Is Jenny ready to grow up and save herself this time?

Deliciously candid and gloriously heartfelt, ADULTS is the story of one woman learning how to fall back in love with her life. It will remind you that when the world throws you a curve ball (or nine), it may take friendship, gin & tonics or even your mother to bring you back…

Jenny McLaine is living the dream. At thirty-five, she is a property-owning, single-lady-about-town, with a pretty cool job as a writer for FOOF - an online feminist magazine. But that’s not the dream I’m talking about. No – Jenny is living the Instagram dream. Her real life, though it looks good on paper – and even better with the right Instagram filter – is something of a mess.  Jenny’s single lady status is due to a recent split with her live-in boyfriend of seven years, a photographer named Art, while her status as a property owner is on shaky ground due to the fact that she no longer has someone with which to split the bills.  Still, if you were to take a look at Jenny’s painstakingly crafted grid, you wouldn’t know any of this. It’s not like Jenny’s Instagram dream is problem free – the algorithm is a constant worry and her Instagram idol Suzy Brambles still hasn’t liked any of her posts– but Jenny can deal with that. As long as she doesn’t have to deal with her actual real life problems, Jenny can deal with almost anything.

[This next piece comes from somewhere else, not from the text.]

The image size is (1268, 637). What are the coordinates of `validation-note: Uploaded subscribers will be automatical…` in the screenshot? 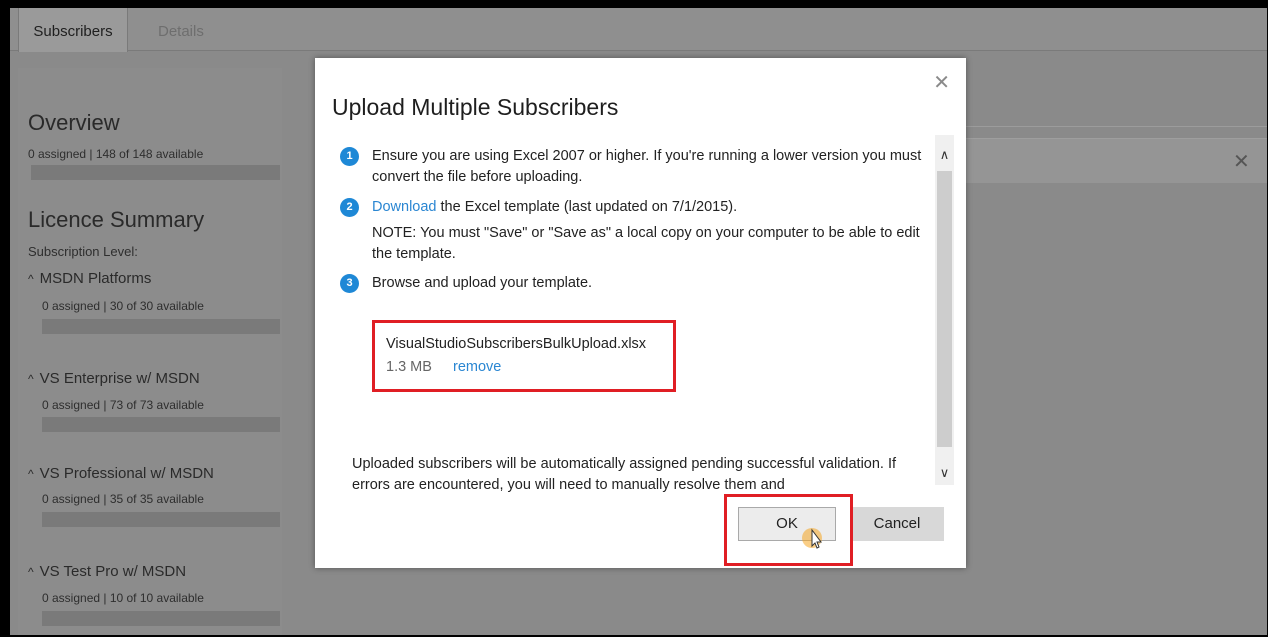 It's located at (624, 474).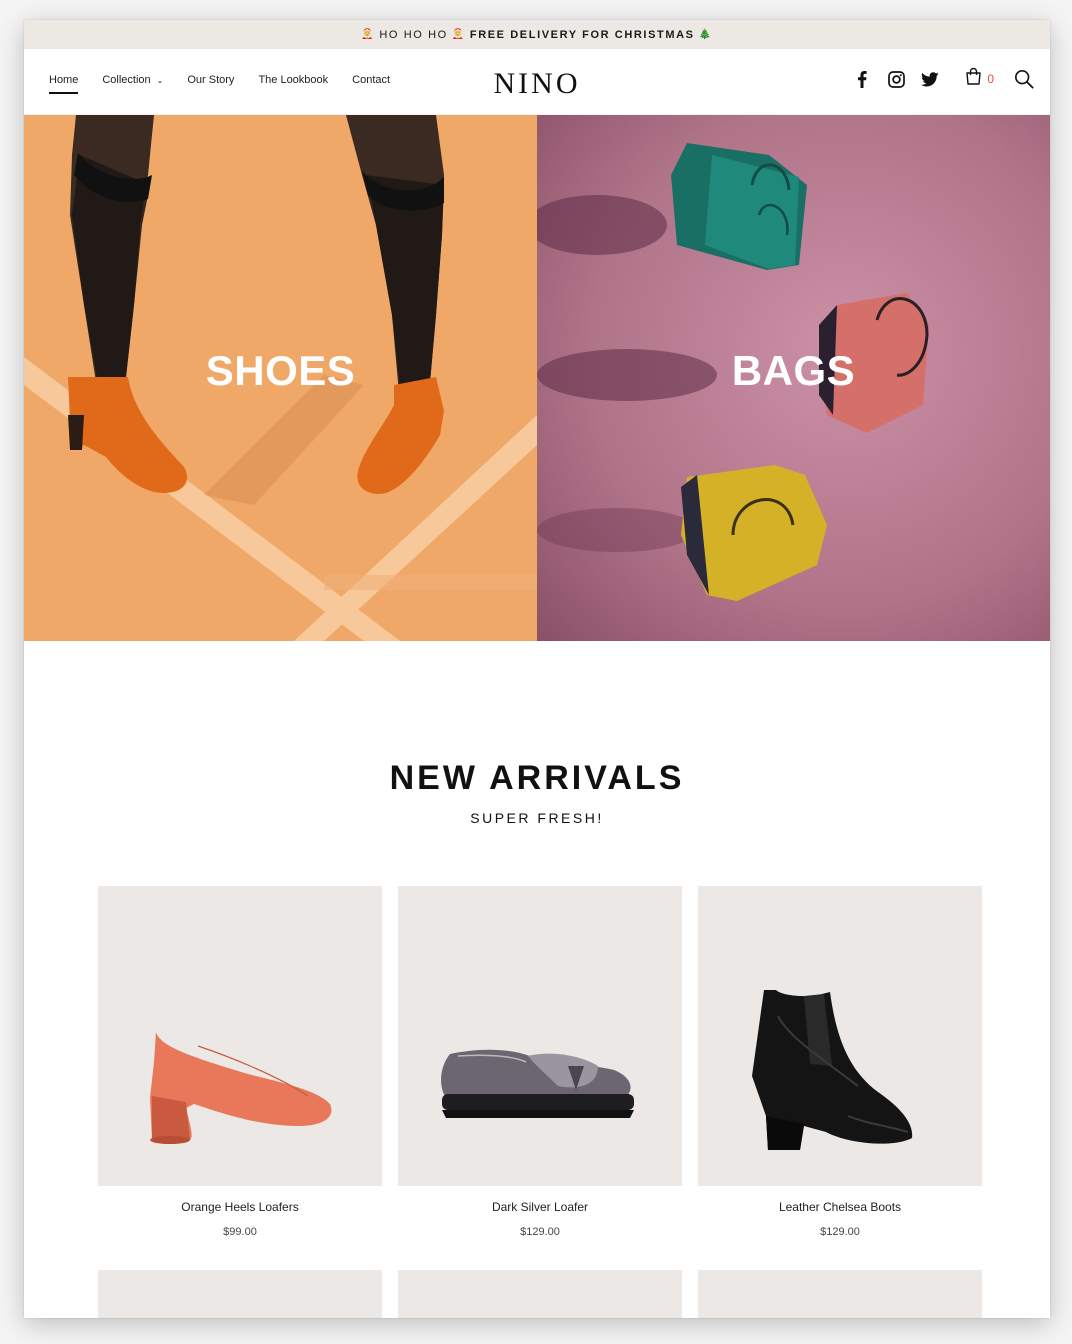  I want to click on chevron-down-icon: ⌄, so click(160, 80).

First impressions count and I’m sorry to say that my first impression of Jenny McLaine was not a good one.  The opening chapter of Adults sees Jenny obsess over an Instagram post of a croissant – to hashtag or not to hashtag – to the point of tears. I mean, seriously, this thing with the croissant went on for a whole chapter and, in the end, Jenny didn’t even eat the croissant. She just got it for the 'gram. While this opening chapter serves to show that Jenny has much bigger problems than an unhealthy obsession with Instagram, I have to admit that I found it a chore to read. Even though I’m not all that much older than Jenny, I couldn’t relate to her at all. I rolled my eyes at her antics a number of times. I just found her entire existence to be so vacuous. Does anybody – who is not a professional ‘influencer’ – really invest this much time in social media? Have we seriously come to the point where people measure their self-worth in Instagram likes? I hope not.

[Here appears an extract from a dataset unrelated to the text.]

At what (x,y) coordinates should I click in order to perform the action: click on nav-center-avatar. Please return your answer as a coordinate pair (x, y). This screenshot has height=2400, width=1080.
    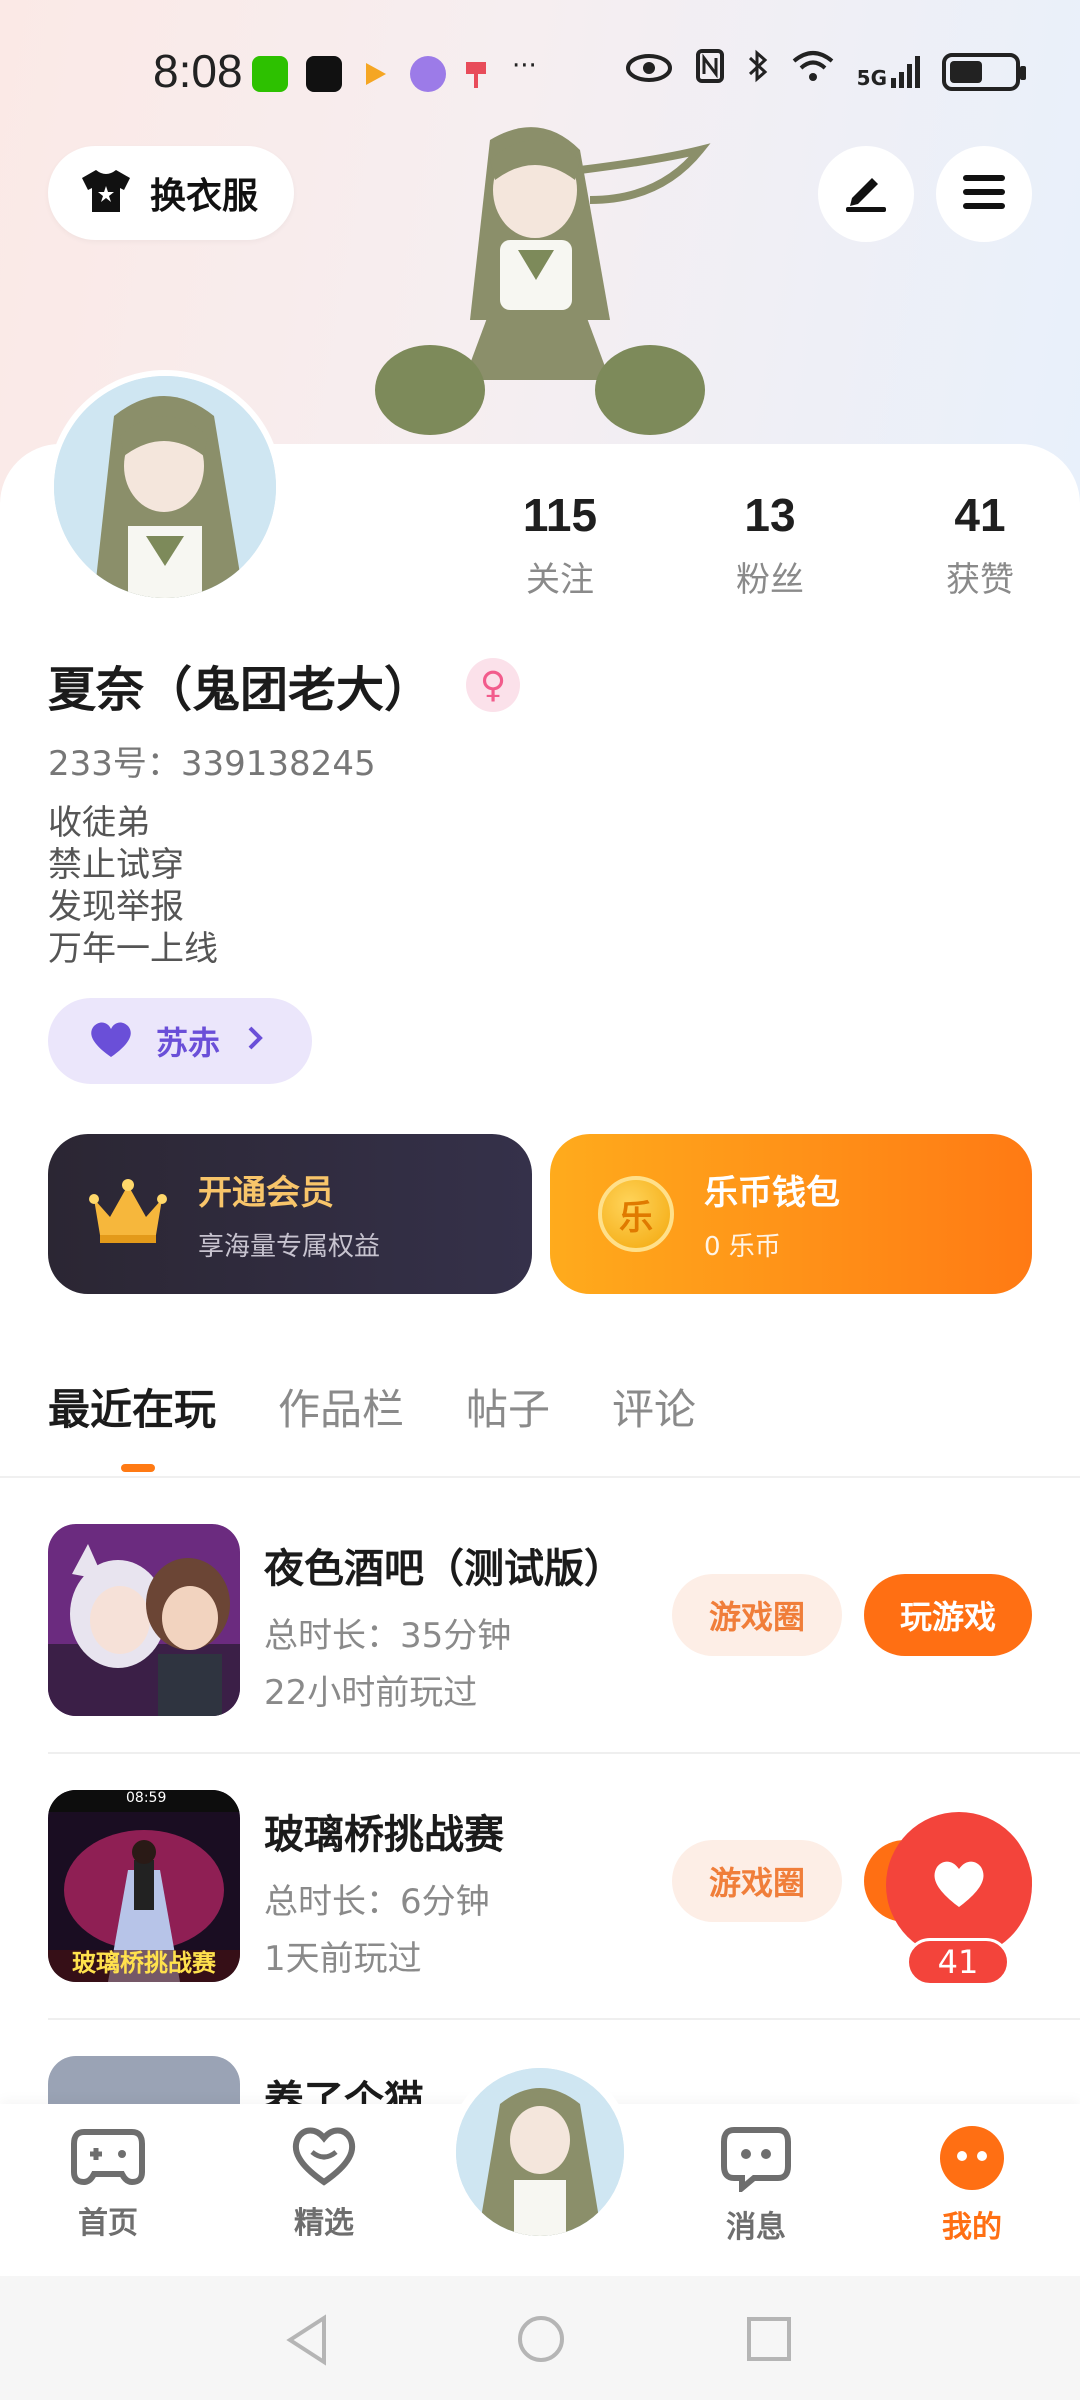
    Looking at the image, I should click on (540, 2152).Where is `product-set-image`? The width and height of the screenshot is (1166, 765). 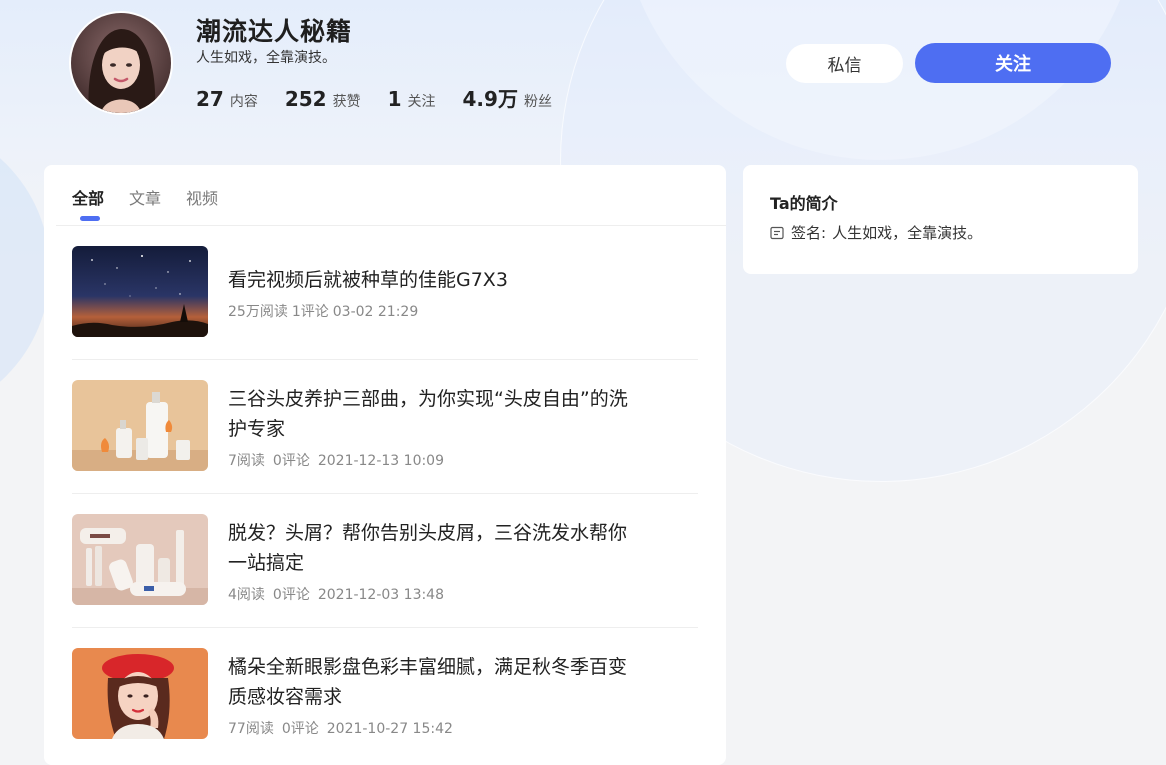 product-set-image is located at coordinates (140, 560).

While Jenny has problems, she’s not without a support network, including her mother, a vivacious, wonderfully drawn character, and her best friend Kelly, a single mother, who listens to Jenny’s problems, while never speaking of her own. That’s because Jenny doesn’t want to hear Kelly’s problems. She only ever wants to talk about herself. Her problems. But not her real problems. Just inane ‘problems’ like whether or not her croissant requires a hashtag. While it’s clear that Jenny’s Instagram obsession serves as a ‘real life’ avoidance tactic, this knowledge doesn’t make her any more likeable. Jenny also has an annoying habit whereby, instead of confronting an issue head on, or you know, solving a problem by talking face to face, she composes emails to those she takes issue with, many, many emails, which she never sends. Seriously, Jenny, you’re too old for this.

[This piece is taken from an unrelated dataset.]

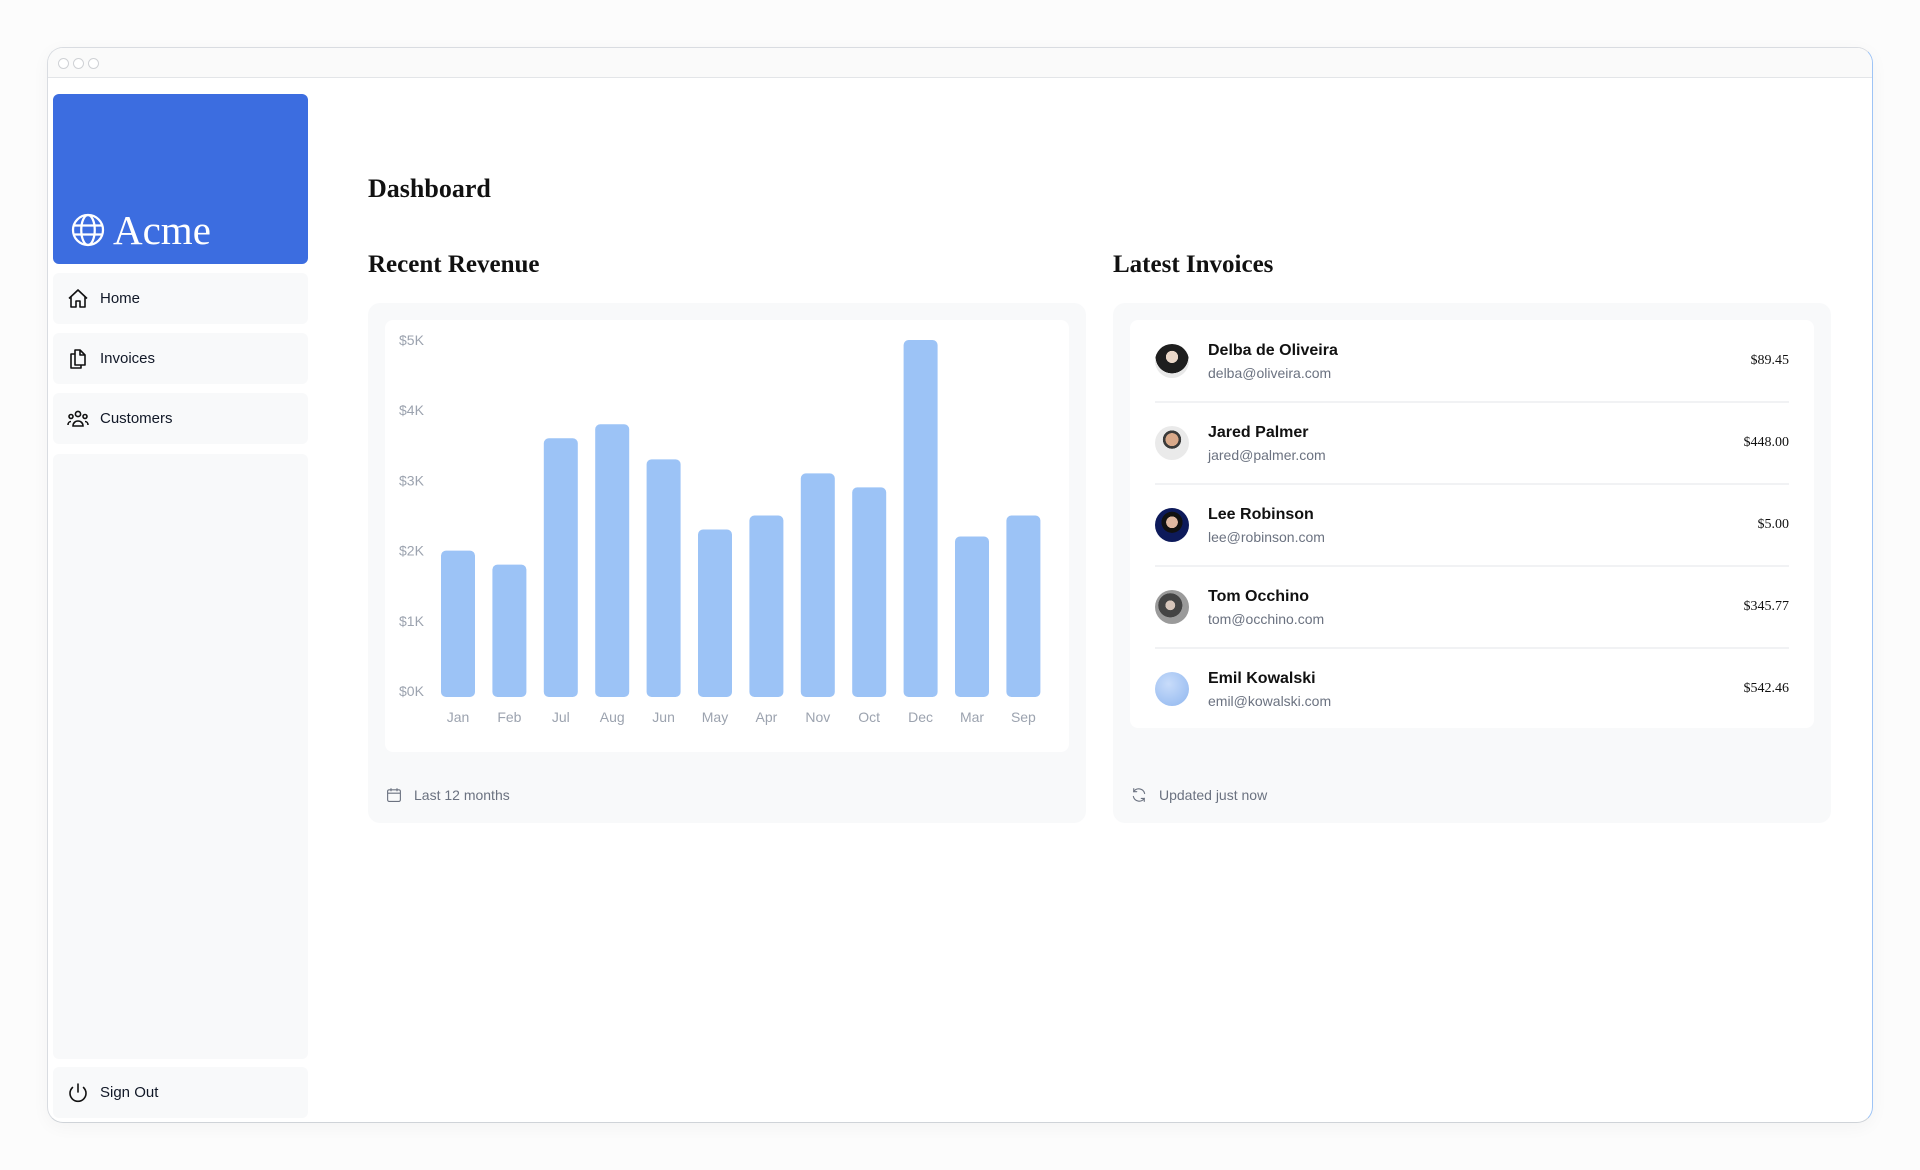  What do you see at coordinates (1267, 454) in the screenshot?
I see `customer-email: jared@palmer.com` at bounding box center [1267, 454].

Underneath it all, there is an inkling of the actual, functioning person Jenny used to be before her life took a downward turn. Through flashbacks, we bear witness to incidents where Jenny stood up, spoke up, and did the right thing. We see that, once upon a time, Jenny used to care, not just about herself - about other people too. But that was before everything went wrong in her life. And I get it. I get that real life can be ugly and that the right Instagram filter can make everything seem better – if only temporarily. I get that. I also get that there is more to Jenny than her Instagram self. I get that she’s been knocked down and that she can’t quite find the strength to get back up. I get it. But still. I can’t say I ever warmed to Jenny. Or to this book.  Sorry, Jenny, I tried, but just can’t bring myself to give you a ‘like.’